Vivian Bykerk, MD: I'm Dr Vivian Bykerk, head of the Inflammatory Arthritis Center of Excellence here at the Hospital for Special Surgery.

Dr Paget: I wanted to give a little bit of background on the treatment of rheumatoid arthritis (RA) before we talk about the role of anti-tumor necrosis factor (TNF) agents plus methotrexate vs triple therapy, an important topic for today.

In the early 1950s, nonsteroidal anti-inflammatories were available, and a Nobel Prize was won for the use of steroids in the treatment of RA as well as rheumatic fever. They knew very quickly that steroids were a double-edged sword and kind of a "deal with the devil," because they were effective but had a lot of side effects. Then we used gold, penicillamine, and eventually methotrexate, which has really had a profound effect upon RA outcomes. Subsequently, anti-TNF medications were developed and are now in our armamentarium. They have given an extra boost in the treatment of this inflammatory systemic disease.

Defining Disease Modification

Dr Paget: Today, I'm going to talk with Vivian specifically about the near battle between the use of the anti-TNF and methotrexate combination versus triple therapy, which includes sulfasalazine, hydroxychloroquine, and methotrexate. First, I'd like to ask Vivian to talk about what disease modification in RA means to her.

Dr Bykerk: It's a great question, Steve. To most people, I think modification means that the disease course is altered for the better; that there will not be damage, progression of erosions, or more joint space narrowing; and that function will be maintained. However, modification may mean that you can actually improve the chance of even getting into sustained drug-free remission if you treat early enough, within 3 months.

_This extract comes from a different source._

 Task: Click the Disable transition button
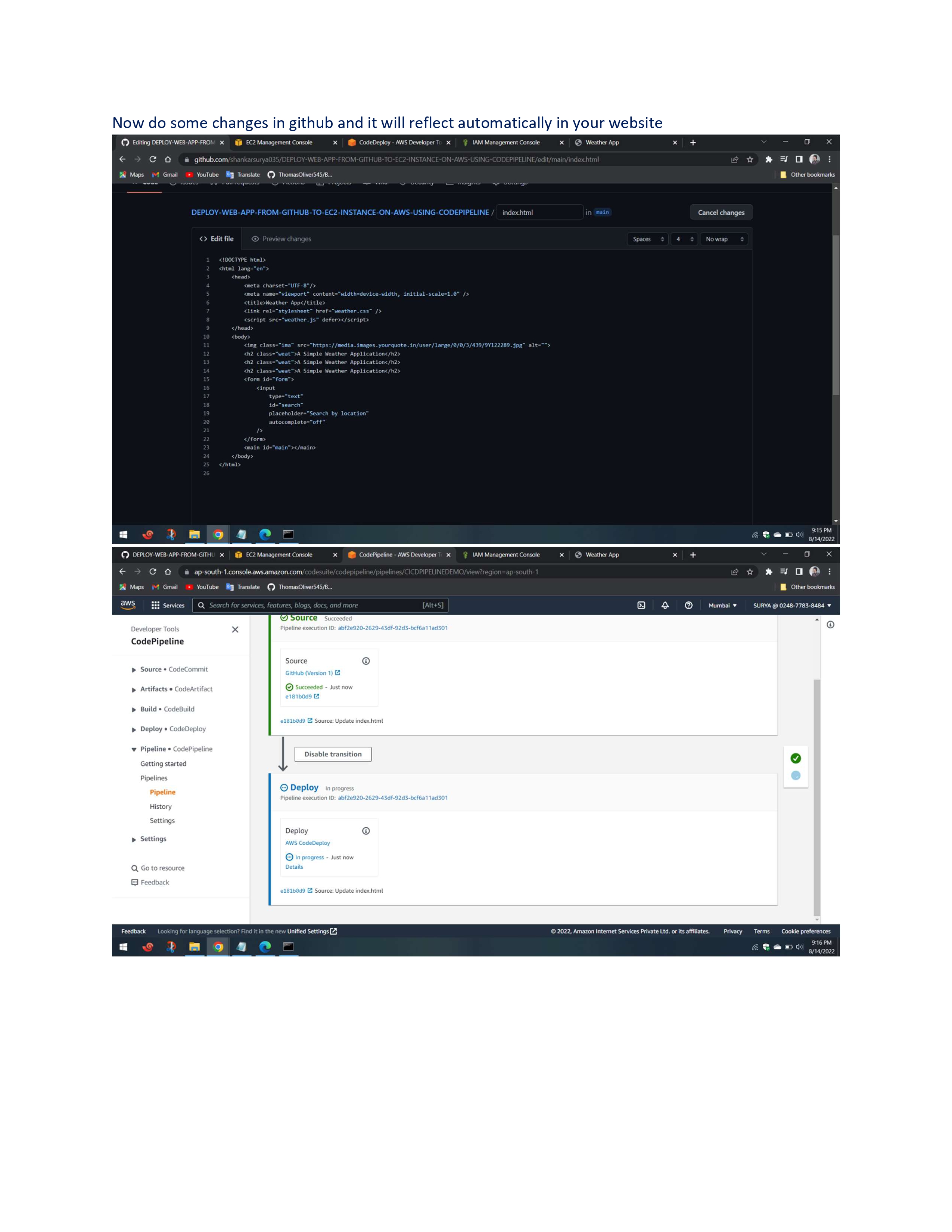pos(333,754)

Dr Paget: Where do comorbidities fit into the concept of disease modification?

Dr Bykerk: I think of comorbidities in two ways. First, comorbidities influence your choice of therapies in the sense that people tend to worry about them and may undertreat the patient in the wrong way because of this perceived risk. They'll use more steroids, which ironically increases comorbidities. If you think about cardiovascular comorbidity, which is a big one we worry about, if you treat the disease very effectively with our current armamentarium, you reduce the risk. You reduce the chance of having inflammatory disease of your vessels and other factors that end up causing cardiovascular comorbidities.

Secondly, we tend to see most infectious risks occurring in the first 3 months of treatment, which many studies show. Then that risk goes away, which suggests that actually treating the disease reduces the risk for infections versus the medications themselves. I think that people are starting to rethink comorbidities in the concept of using therapy.

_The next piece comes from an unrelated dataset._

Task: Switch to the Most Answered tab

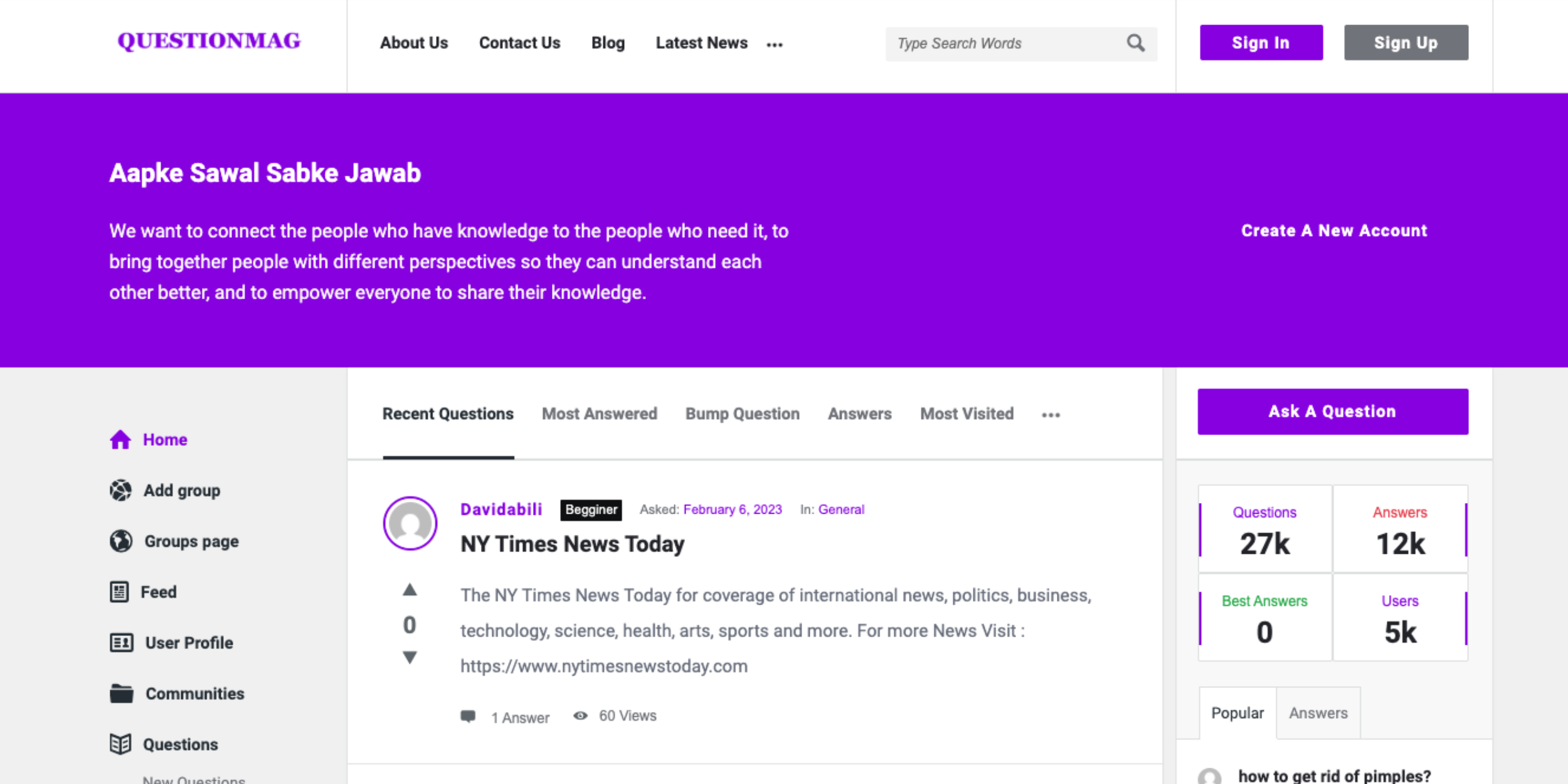Action: (599, 414)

Dr Paget: Do you think that premature cardiovascular disease is an extra-articular manifestation of RA?

Dr Bykerk: The studies are starting to suggest that. The highest risk of having a myocardial infarction in somebody who has RA is when they were just diagnosed.

Factors for Determining the Best Therapeutic Approach

Dr Paget: I'd like to move on to this concept of which is the best therapy. If a patient came to you who had RA for 1, 2, or 3 years; they have been on methotrexate in full doses, either orally or subcutaneously weekly; and they're not achieving a remission by any criteria—what do you then choose? Could you give us a little bit of an idea of how you make that choice on behalf of the patient?

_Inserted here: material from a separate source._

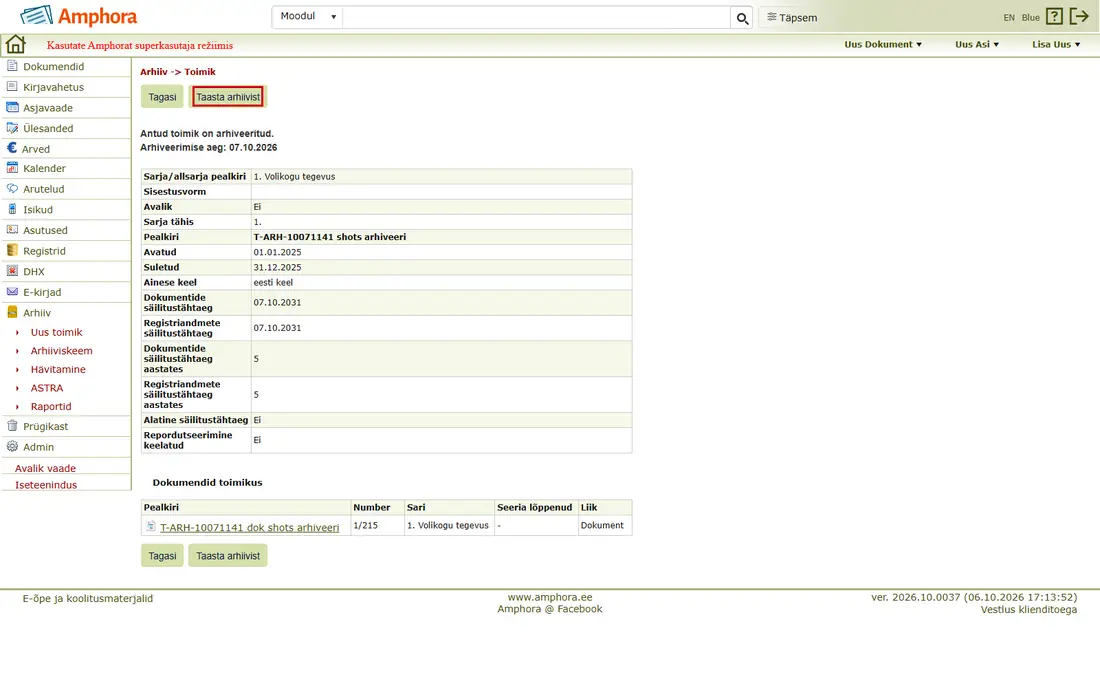Select Arhiiviskeem in the Arhiiv submenu
Viewport: 1100px width, 688px height.
pyautogui.click(x=61, y=351)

Dr Bykerk: Four things come to mind. First of all, we still treat to target. I believe that the target should still be remission, if it's possible. There are plenty of data that show that patients who are in remission have better long-term function and less cardiovascular disease. Overall remission is the first place to go, and I explain that to the patient.

Secondly, what is the patient's risk tolerance? In other words, they have to agree to what they're going to take because if they don't, they're not going to take it. So adherence and patient preference come into play. Part of that is also what they can afford.

Thirdly, I would ideally add a biologic. If they hadn't been taking methotrexate well and perhaps had been underdosed but tolerated it fine, I would probably recommend methotrexate 25 mg/mL subcutaneously as an interim measure before adding a biologic because sometimes that really does work. Those situations are rare because most people are taking enough methotrexate. The question is whether we should go to triple therapy before we go to a biologic, and I personally think the answer is "no" to that if the methotrexate has been appropriately maxed out. There are no data that have looked at methotrexate 20-25 mg/mL subcutaneously versus triple therapy, which is something we're looking at now. When it comes to the added benefit of using sulfasalazine and hydroxychloroquine versus adding an anti-TNF, I think there's no contest.

The last issue is: You're asking people to take another six pills a day versus a single shot every 1 or 2 weeks, or even once a month. Again, it comes down to adherence; the patient has to take it, and no drug works if you don't use it.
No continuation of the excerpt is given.